Exemplo disso foi o Enunciado 26 exarado no XI Fórum Nacional da Justiça Protetiva, onde Magistrados da infância e da juventude entenderam que “Os pais ou responsáveis legais das crianças e dos adolescentes que não imunizarem seus filhos, por meio de vacina, nos casos recomendados pelas autoridades sanitárias, inclusive contra COVID 19, podem responder pela infração administrativa do art. 249 do ECA (multa de 3 a 20 salários mínimos e/ou estarem sujeitos à aplicação de uma ou mais medidas previstas no artigo 129 do ECA)”. Isso significa a possibilidade de perda da guarda ou ainda, a suspensão ou destituição do Poder familiar.

Outros pontos afetos à imunização e ao direito à liberdade de não fazê-lo, também repercutem nas esferas trabalhista e de Direito internacional.

Embora ainda não haja uma lei expressa que regulamente a discricionariedade das empresas em demitir por justa causa os não vacinados, o que se vê de efeito prático são desligamentos acontecendo e uma enxurrada de processos trabalhistas por conta disso.

No cenário internacional, a recentíssima deportação do tenista mundialmente famoso Novak Djokovic, da Austrália (somada à possibilidade dele ficar até três anos proibido de entrar no país), decidida neste domingo (16) pelo Tribunal Federal Australiano, pôs um ponto final na discussão sobre o direito individual à não vacinação por lá.

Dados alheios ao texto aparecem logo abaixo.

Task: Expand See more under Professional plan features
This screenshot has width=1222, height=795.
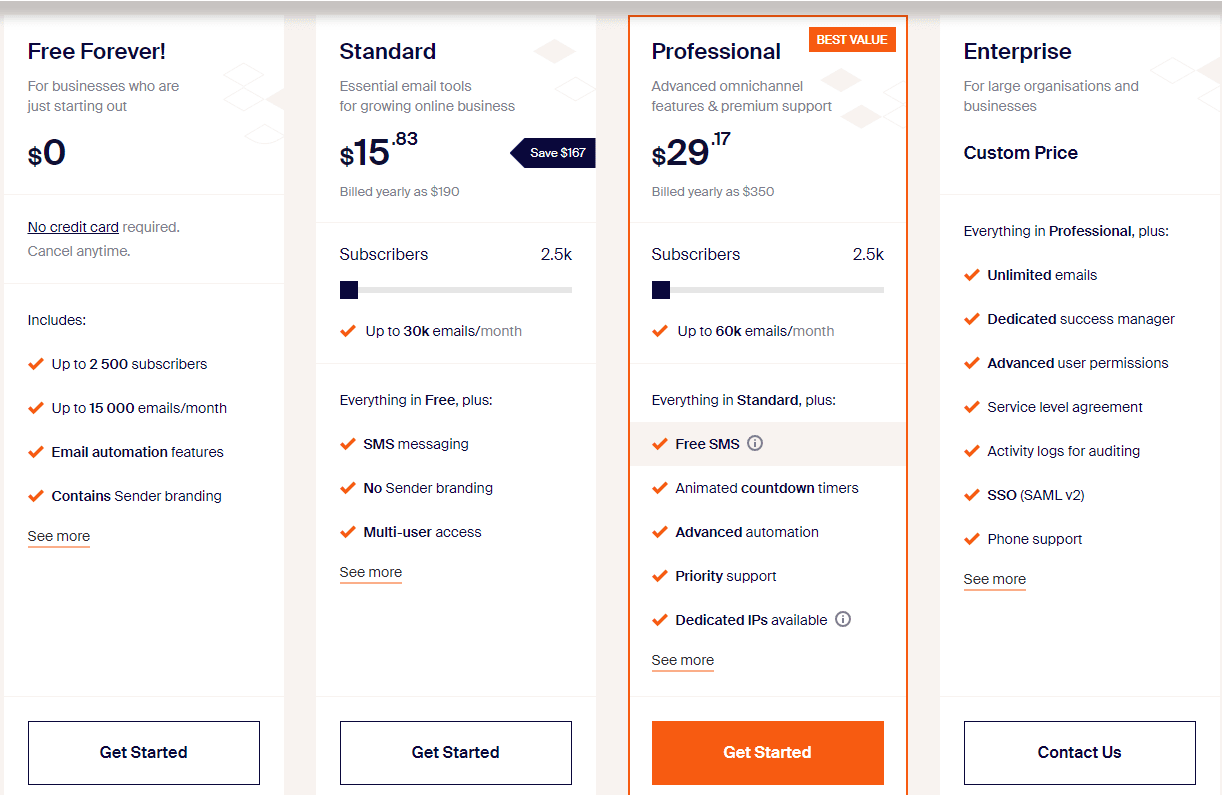Action: (x=683, y=660)
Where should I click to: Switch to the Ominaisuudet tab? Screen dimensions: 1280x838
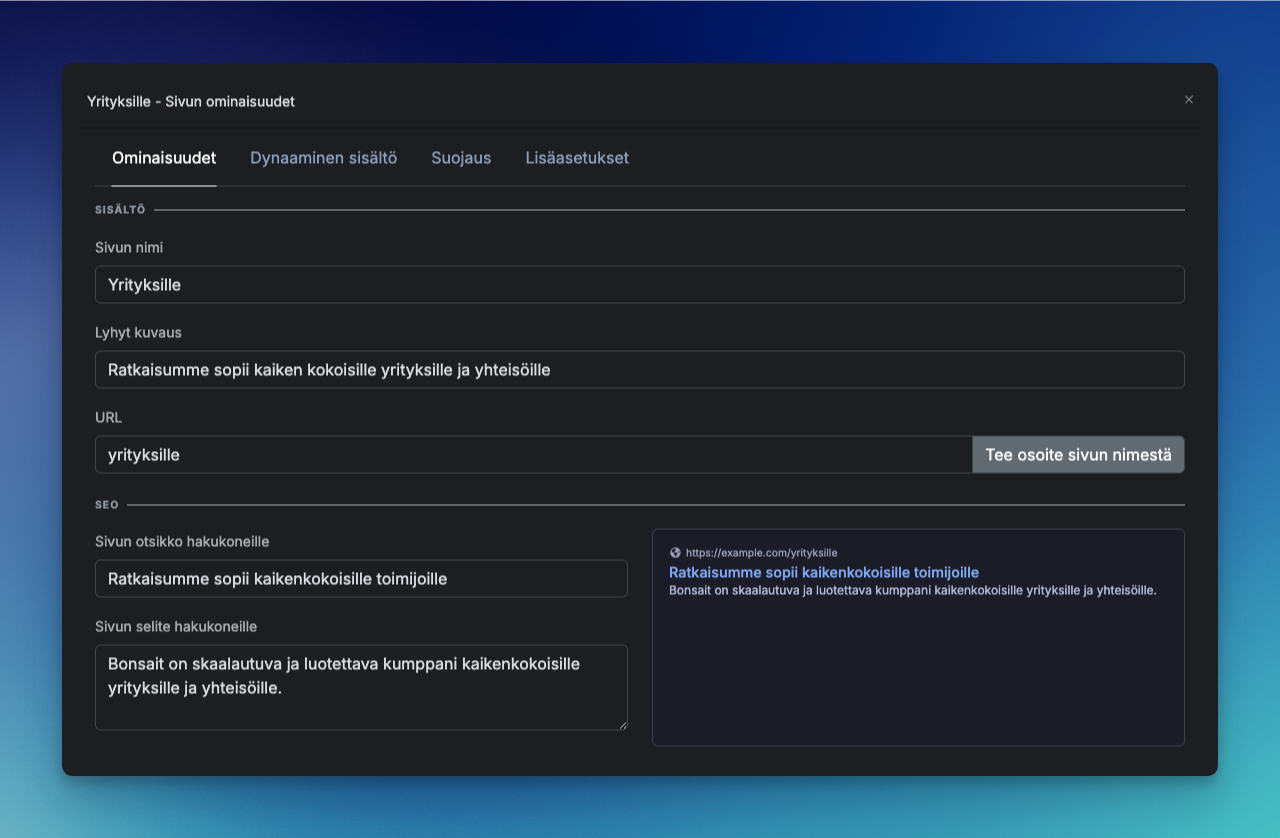[x=164, y=158]
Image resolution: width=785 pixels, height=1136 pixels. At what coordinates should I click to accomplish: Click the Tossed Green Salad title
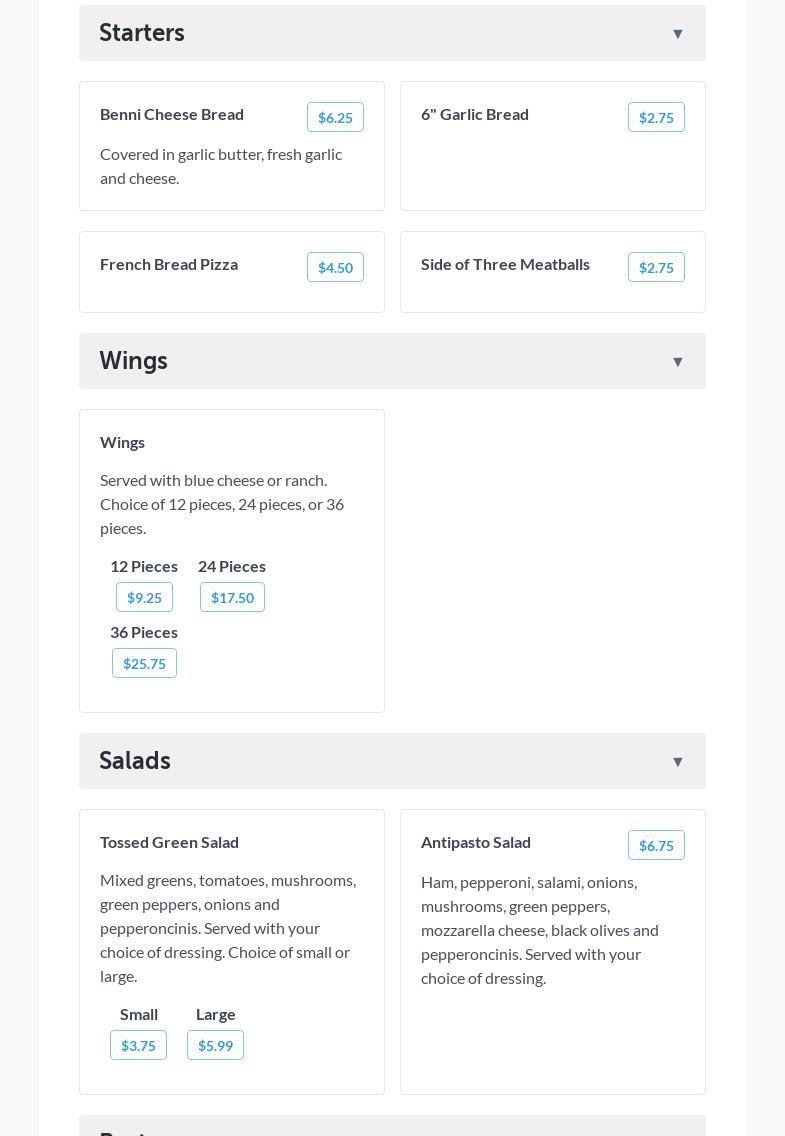click(169, 842)
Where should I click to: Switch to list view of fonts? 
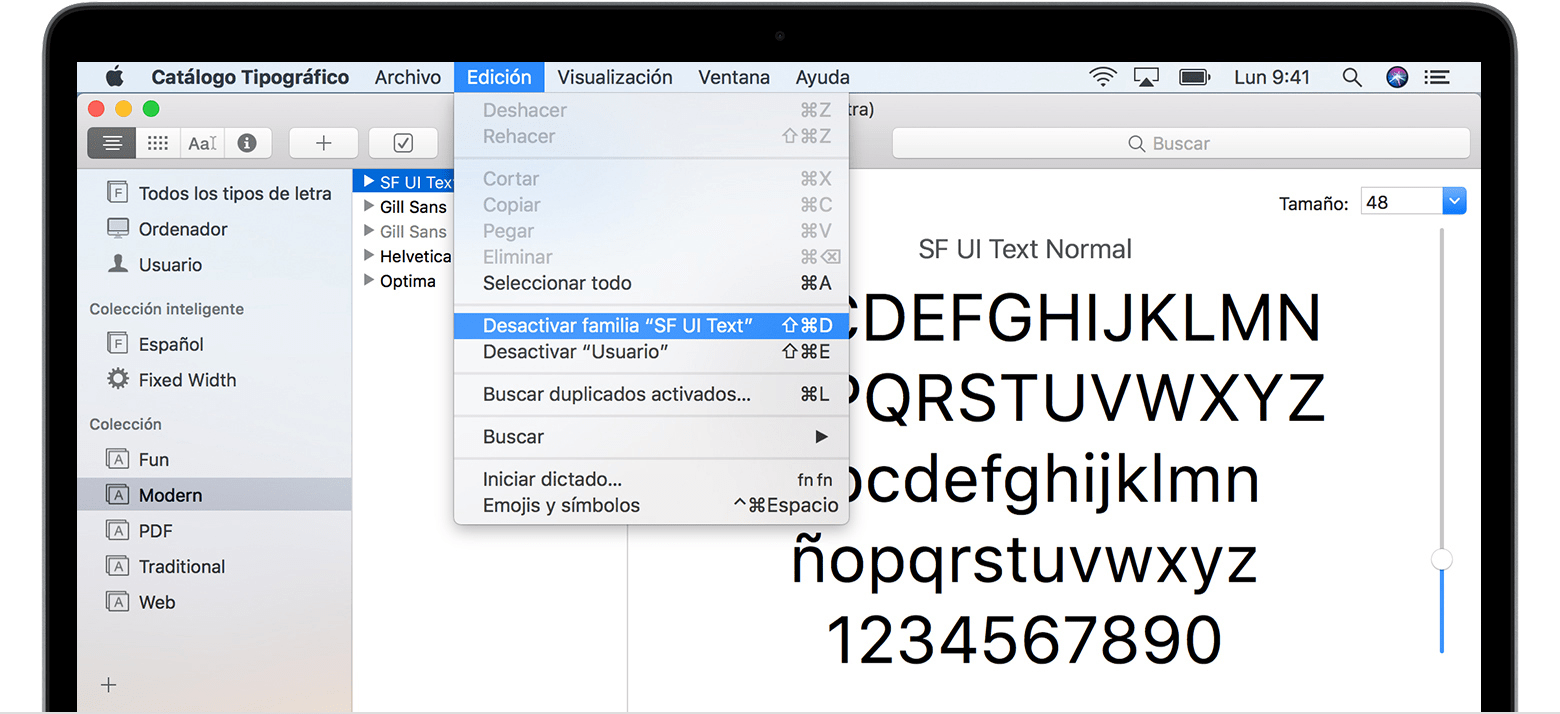tap(111, 142)
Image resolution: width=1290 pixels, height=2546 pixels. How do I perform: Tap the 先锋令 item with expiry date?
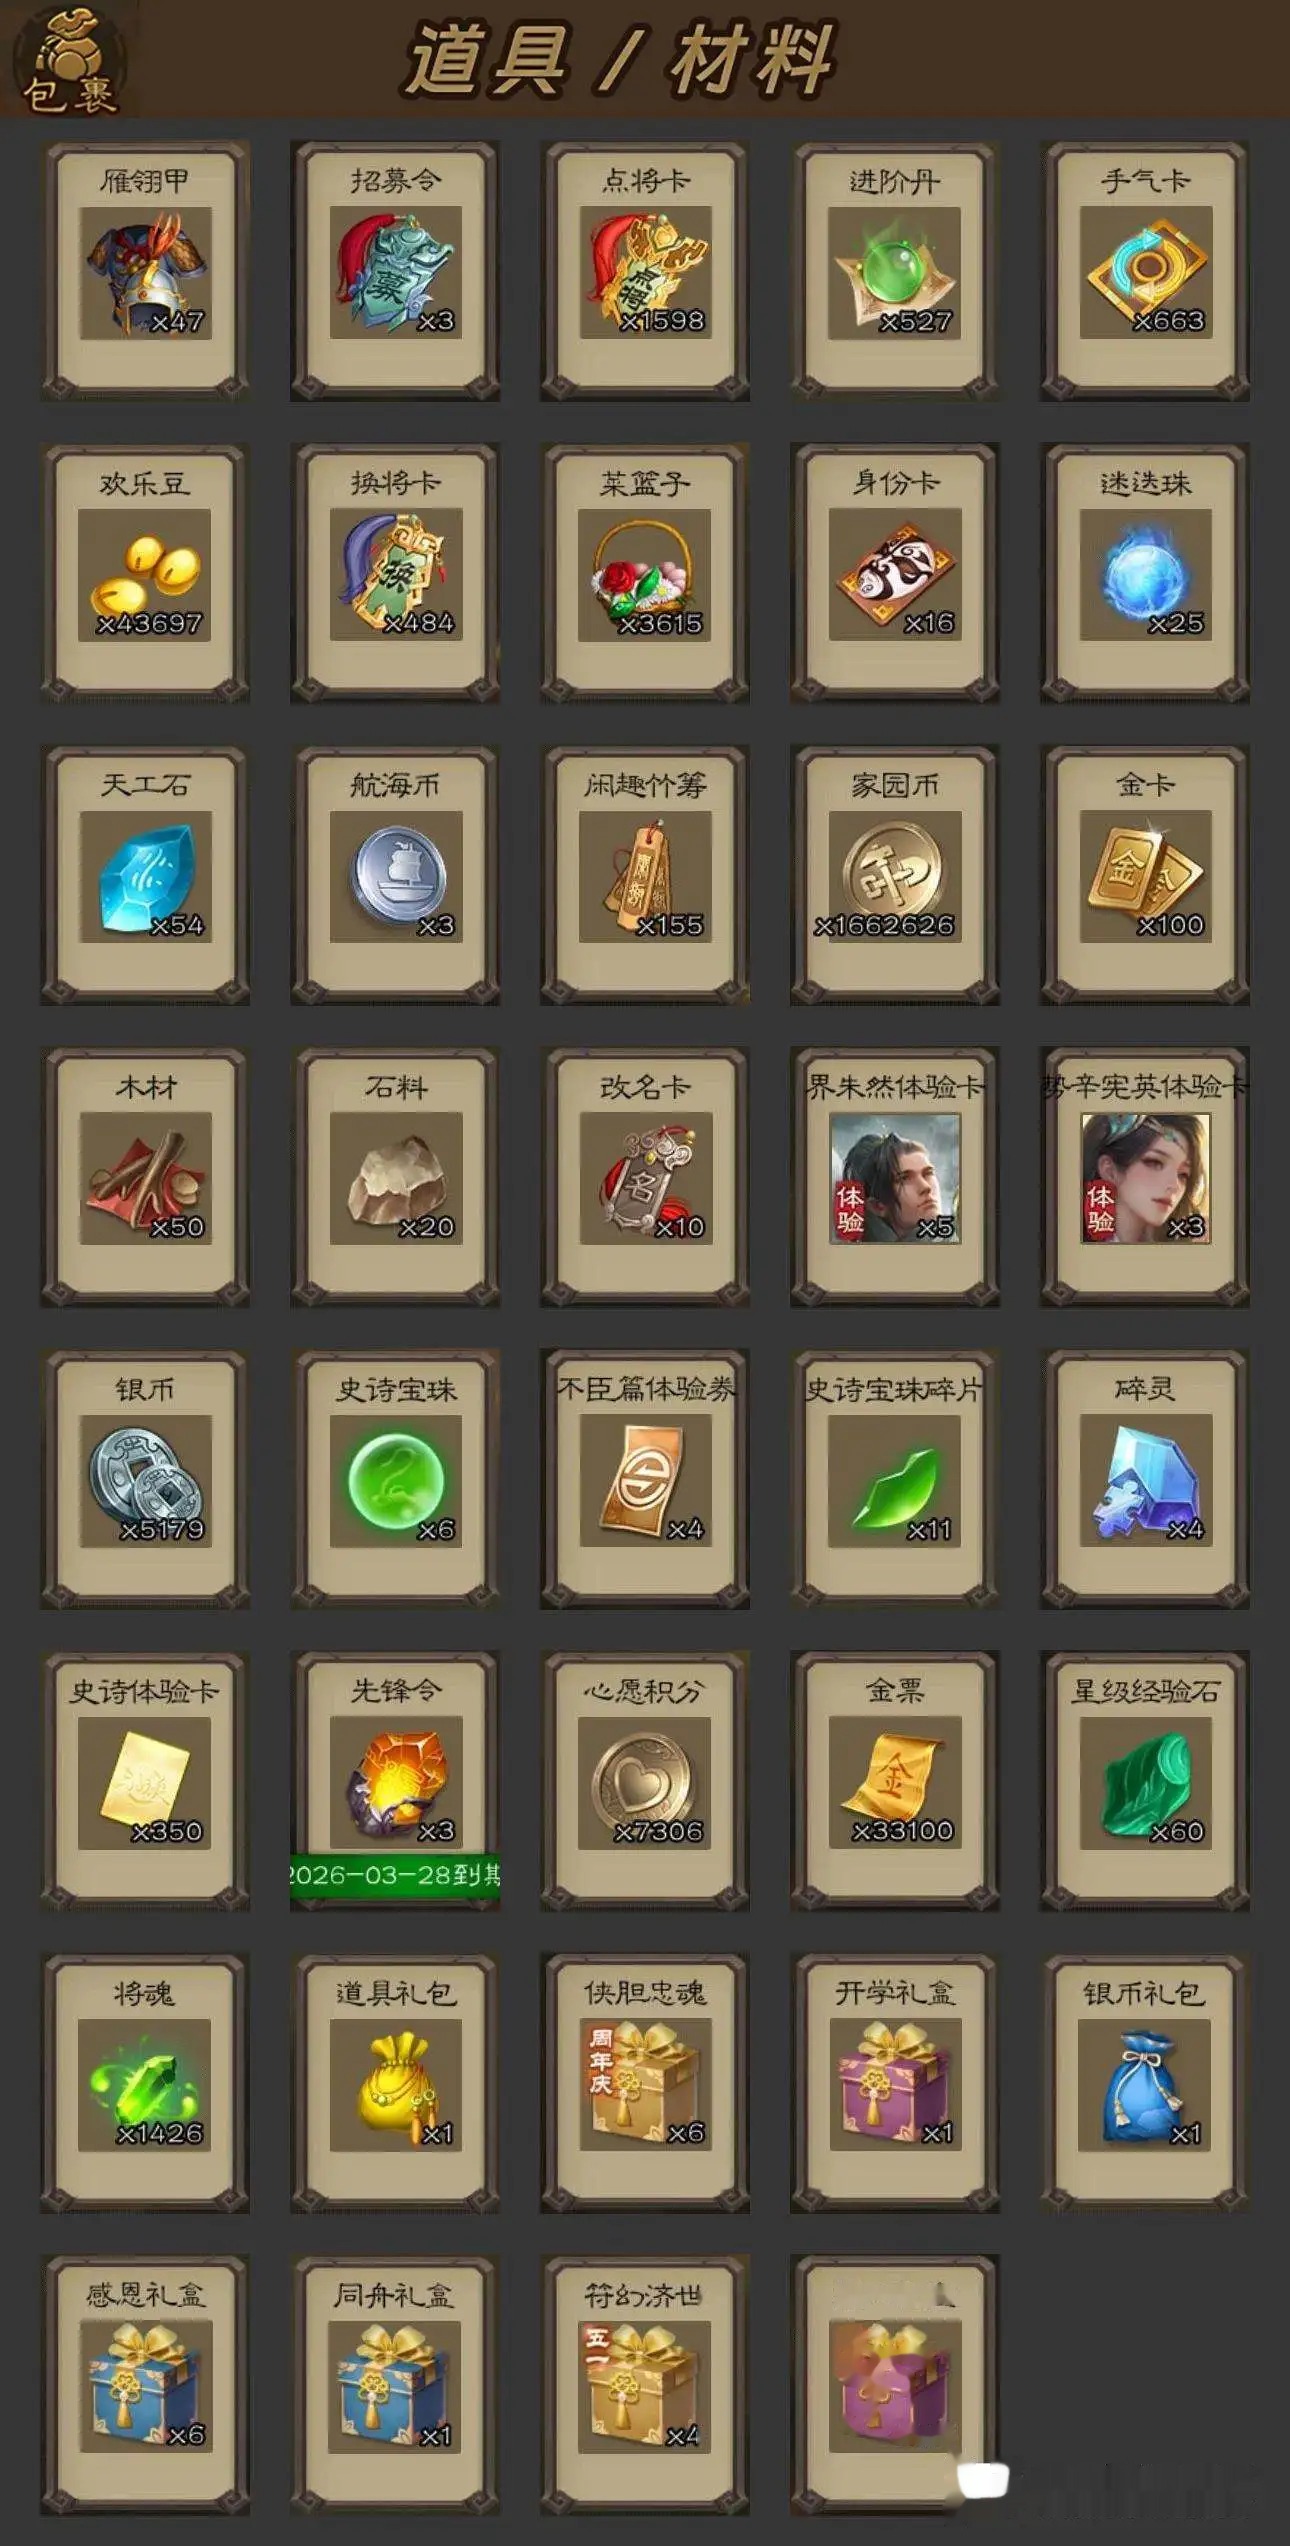pos(395,1781)
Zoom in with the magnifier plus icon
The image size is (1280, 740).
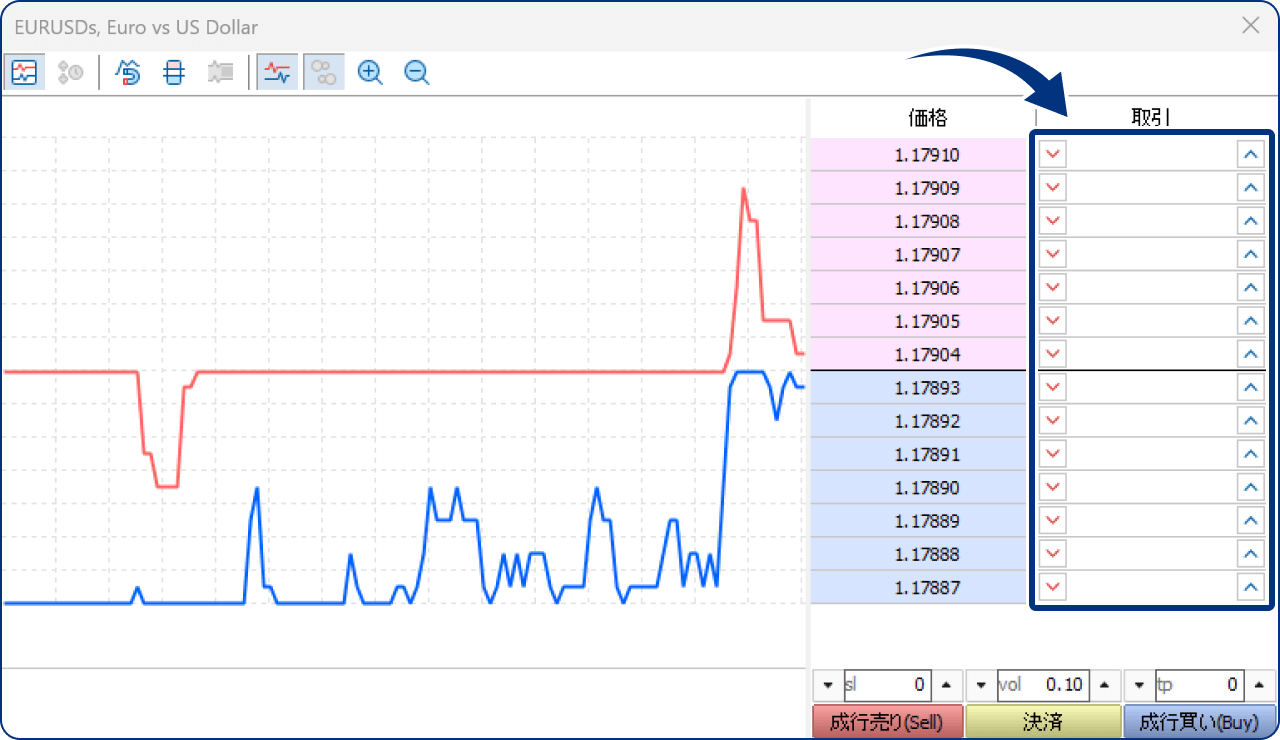point(370,72)
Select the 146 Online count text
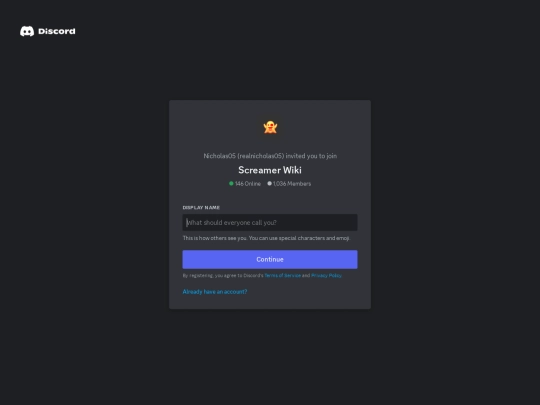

Ou seja, o tenista tem sim a opção de não se vacinar! Entretanto, ele deve obedecer às leis que preservam a vida e a saúde de terceiros contra os riscos da Covid-19 naquele país.

Já na França, após semanas de debate, o Parlamento do país aprovou de forma definitiva (também no último domingo, dia 16), o chamado “Passaporte de Vacinação”, exigindo imunização completa aos maiores de 16 anos. O regramento legal, que deve entrar em vigor ainda nesse mês de janeiro, vai impedir que os não vacinados acessem restaurantes, trens e cinemas, por exemplo. 

Trazendo para a realidade brasileira, é o que a Constituição Federal chama de Direitos e Deveres. Por isso, acredita-se que enxergar para si apenas os primeiros em detrimento dos segundos, é desequilibrar a balança daquilo que se entende por Justiça.

Aqui, tem-se a velha máxima de que o direito à liberdade individual teve “freios” colocados por uma questão de justiça e paz; pensamento que advém de Aristóteles (Filósofo grego).

Nesse vértice com a Filosofia Grega, a realidade atual verde e amarela aponta para mais de 381 mil doses de vacinas distribuídas (conforme o Ministério da Saúde). Já no outro lado desse pragmático enredo, o Instituto Butantan divulgou um levantamento realizado por pesquisadores da USP e da Unesp – referente aos números do Ministério da Saúde a partir da conclusão dos primeiros ciclos vacinais com as duas doses –, onde impressionantes 96% das mortes de Covid-19 (naquele período) foram de quem não se vacinou.

E mesmo com a retórica acerca da morte de vacinados, é sabido que a vacina não é uma “garantia vitalícia” e, sim, um “seguro contra maiores danos”. Afinal, uma vez vacinado, não se tem a chancela da imunidade contra o vírus, mas um maior poder de resposta do organismo para enfrentá-lo.

Por fim, a verdade histórica aponta que o Homem trocou a liberdade individual dos tempos de “Estado Natural” de Hobbes (onde todos podiam todas as coisas), por outra: a liberdade jurídica em que ele (o Homem) se submete às regras legítimas para que se possa viver em sociedade; e devidamente protegido pelo Direito.

Assim, nesse verdadeiro silogismo Aristotélico (onde a junção de duas premissas resultam na conclusão), se a Justiça deve ser praticada ante os fatos justos, e àqueles que não se vacinam invocam o direito à liberdade individual, estaríamos diante de uma espécie de “Direito à Ignorância”?

Direito esse que parece ter motivado o “pedido de prisão” contra o jornalista Willian Bonner. Felizmente, a Justiça negou essa balbúrdia processual.